La canícula de este mes de agosto en las tierras centrales y
de poniente es fervorosa.
En la costa bochorno y sofoco.
En la ciudad humedad y sudor.
Calor.
En la alta montaña los campos verdes amarillean y los
bosques y matorrales y arbustos del sotobosque lanzan lenguas de fuego
camaleónicas sobre cultivos y aposentos y cabañas de animales mientras los
grillos cantan y el sol cuece la retama.
El sol es un botón amarillo cosido al azul del cielo. Su
perfil es difuso por la calina que nace de la tierra y el vapor impide gozar de
la Sierra del Cadí que es un fantasma de los que permanecen con su cuerpo.

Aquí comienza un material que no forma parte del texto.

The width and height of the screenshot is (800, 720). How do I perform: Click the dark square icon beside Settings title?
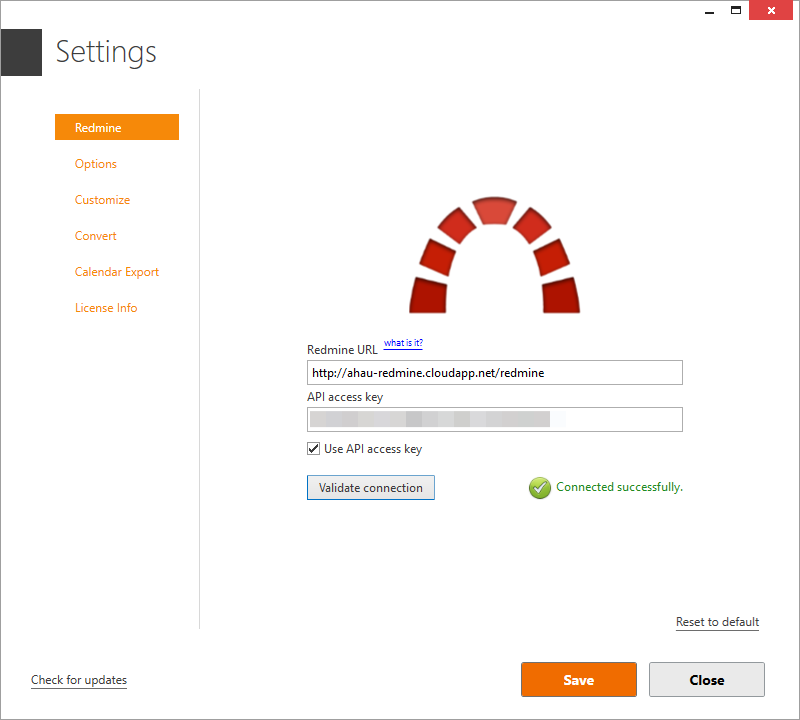(21, 52)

Las lagartijas salen de sus escondites en el pedregal para
desafiar al sol con el orgullo de su mirada y los sapos se refugian en los
humedales para preservar el brillo de su piel y el solitario escorpión inicia
en grupo el ritual del suicidio.
Las tórtolas lucen sus galas pardas y su collar negro bajo
las hojas altas del nogal y del manzano ceretano mientras el gorrión baila
esquizofrénico a su alrededor olvidando la captura de alimento para las crías
que parió en resquicios de las tejas de la casa.
Calor.
El graznido estridente de un cuervo despistado aplaca
entusiasmos de la canícula.
Pasa breve la sombra de un pájaro sobre la hierba del
jardín.
Las golondrinas rasean el vuelo por el camino frente a las
flores.
Una sinfonía de avispas se irritan con la paranoia de hallar
dónde clavar su aguijón en el atardecer.
Despacio muy despacio hasta fundirse con la lentitud de un
inabarcable manto que era azul y será ceniza asoman los naranjas y rojos
crepusculares en la boca del Valle del Carol que vomita su río amansado y lento
en la amplitud del Valle de la Cerdanya.
El crepúsculo contagia una serena y espiritual melancolía
con su despaciosidad y desde el engaño de su quietud y se replica al alba para
mostrar su imperfección.
Las nubes juegan con los colores y crean figuras que se
anudan y desanudan y tintan la anochecida con mares y lagos y charcas que se
diluyen y se emborronan.
El tenue resplandor del crepúsculo amistará con el color
sésamo de las noches de verano hasta que las tres estrellas de la constelación
de Orión brillen y la soledad se adueñe del alma en compañía del silencio
plateado de la luna. Luna que estremece, mece y adormece. Luna que crece y
mengua y desaparece y luego renace.
Oscuridad. Negrura. Sarampión de luces. Destellos.
Recuerdos de una realidad disfrazada de pesadilla que vuelan
y flotan y vienen y se van y no se asientan porque hasta el amor es bello en el
abismo.
Y con el velo de la luna la amanecida y el calor después de
que los sueños hayan traído su consuelo.